Tabelle 2.20: Zusammensetzung der Trenn- und Sammelgele
Sammelgel (5 %) Trenngel (7,5 %)
A. dest. 2,92 ml 5 ml
Bisacrylamid 30 % 0,83 ml 2,5 ml
4x upper buffer pH 6,8 1,25 ml -
4x lower buffer pH 8,8 - 2,5 ml
2.2.3.8 Western Blot
Der Proteintransfer aus Polyacrylmaid-Gelen auf Nitrocellulosemembranen erfolgte elektrophoretisch nach der Methode von Towbin (Towbin et al. 1979) bei 110 V für 90 min. Anschließend wurden die Membranen kurz in Ponceau S Lösung getaucht, um die Effizienz des Transfers zu überprüfen und danach mit TBS-T gewaschen. Die Blockierung der unspezifischen Bindungen erfolgte mit 5 % Magermilch in TBS-T für eine Stunde. Die Membranen wurden nun über Nacht mit den primären Antikörpern bei 4 °C inkubiert. Am nächsten Tag wurden die Membranen dreimal für 5 min mit TBS-T gewaschen und danach für mindestens eine Stunde mit dem sekundären Antikörper inkubiert. Die Detektion von Antigenen erfolgte indirekt über die Reaktion der an den Zweitantikörper gekoppelten Meerrettichperoxidase durch das ECL-Detektionssystem. Dafür wurden die Membranen dreimal für 5 min mit TBS-T gewaschen und danach für 5 min mit 600 µl des ECL-Reagenzes inkubiert. Das Chemilumineszenz-Signal wurde im Fusion FX7-Detektionssystem aufgenommen.

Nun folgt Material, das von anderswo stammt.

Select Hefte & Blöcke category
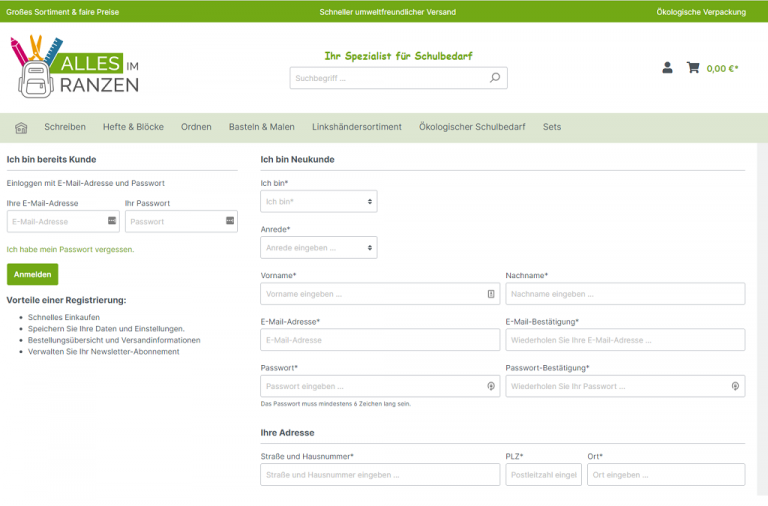 (133, 127)
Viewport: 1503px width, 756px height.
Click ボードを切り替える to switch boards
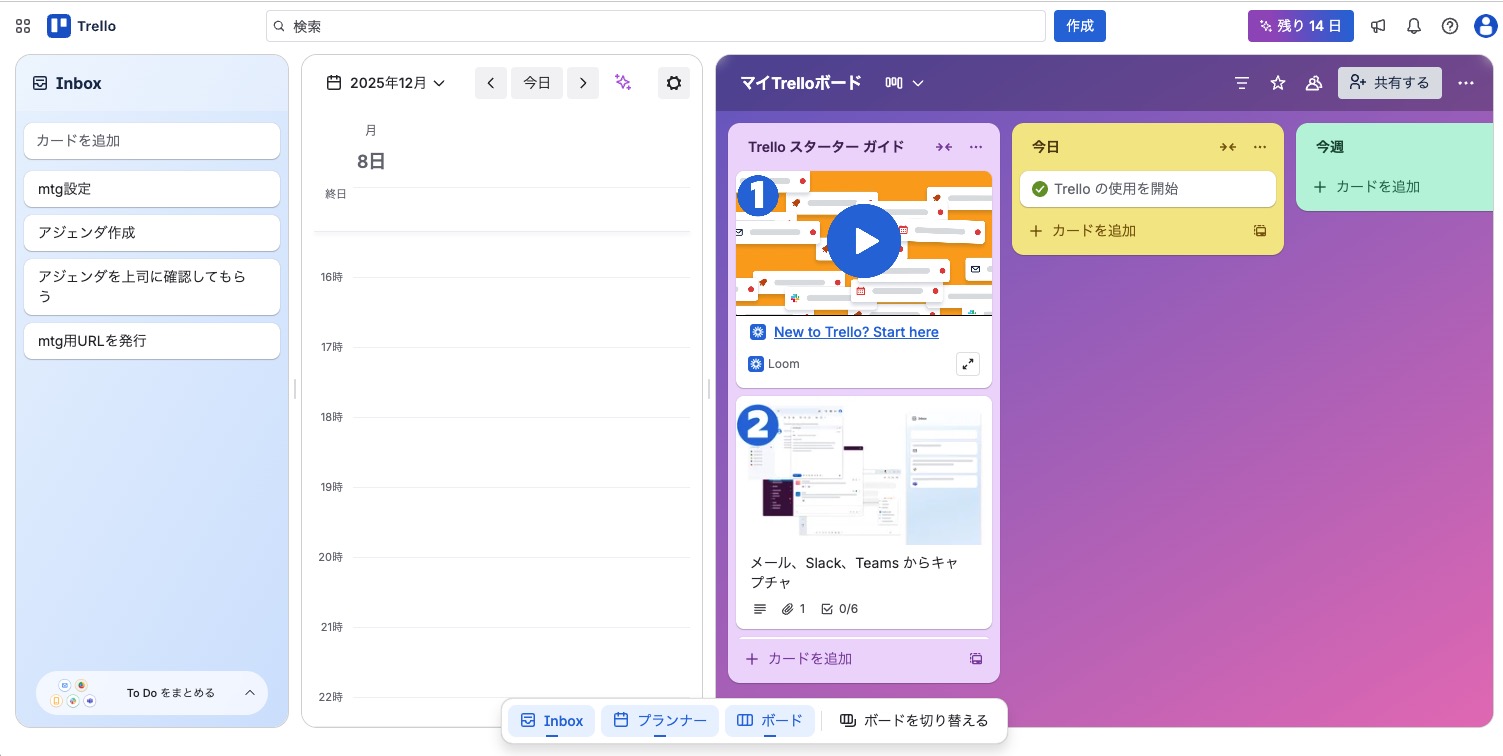tap(914, 721)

2.2.3.9 Kompetitiver Enzymgekoppelter Immunabsorptionsassay (ELISA)
Der ELISA wurde mit dem jeweiligen Mouse ELISA MAX™ Deluxe Kit von BioLegend und Proben von Gesamtcolon durchgeführt. Dazu wurde das Colon in
400 µl PBS homogenisiert, 1 min bei 13200 rpm zentrifugiert und der Überstand in ein neues Eppendorfreaktionsgefäß gegeben. Davon wurden 5 µl für die Proteinbestimmung verwendet (s. Abschnitt 2.2.3.6). Es wurden jeweils 200 µg der Proben eingesetzt und mit Assay Diluent A auf 100 µl aufgefüllt. Zur Durchführung des ELISA wurde die beigefügte 96-Well-Platte zunächst mit 100 µl Capture Antibody Lösung über Nacht bei 4 °C inkubiert. Am nächsten Tag wurde viermal mit 300 µl PBS-T gewaschen. Anschließend wurde die Platte mit 200 µl Assay Diluent A für 1 Stunde bei Raumtemperatur inkubiert. Nach 4 Waschschritten mit 300 µl PBS-T wurden je 100 µl der Standardreihe (500, 250, 125, 62,5, 31,3, 15,6, 7,8 pg/ml), ein Leerwert und die Proben als Doppelbestimmung aufgetragen. Die Inkubation erfolgte für 2 Stunden bei Raumtemperatur. Danach wurde viermal mit 300 µl PBS-T gewaschen und die Platte mit 100 µl Detection Antibody für 1 Stunde bei Raumtemperatur inkubiert. Nach 4 weiteren Waschschritten erfolgte die Inkubation mit 100 µl Avidin-HRP für 30 min bei Raumtemperatur. Danach wurde fünfmal für je 1 min gewaschen und die Platte daraufhin mit 100 µl TMB Lösung im Dunklen inkubiert. Nach 20 min wurden 100 µl Stopp Lösung hinzugegeben und die Absorption photometrisch bei einer Wellenlänge von 450 nm und 570 nm gemessen.
Der Leerwert und die Werte der Messung bei 570 nm wurden von den Werten der Messung bei 450 nm abgezogen und die Konzentration der Proben anhand der Standardreihe berechnet.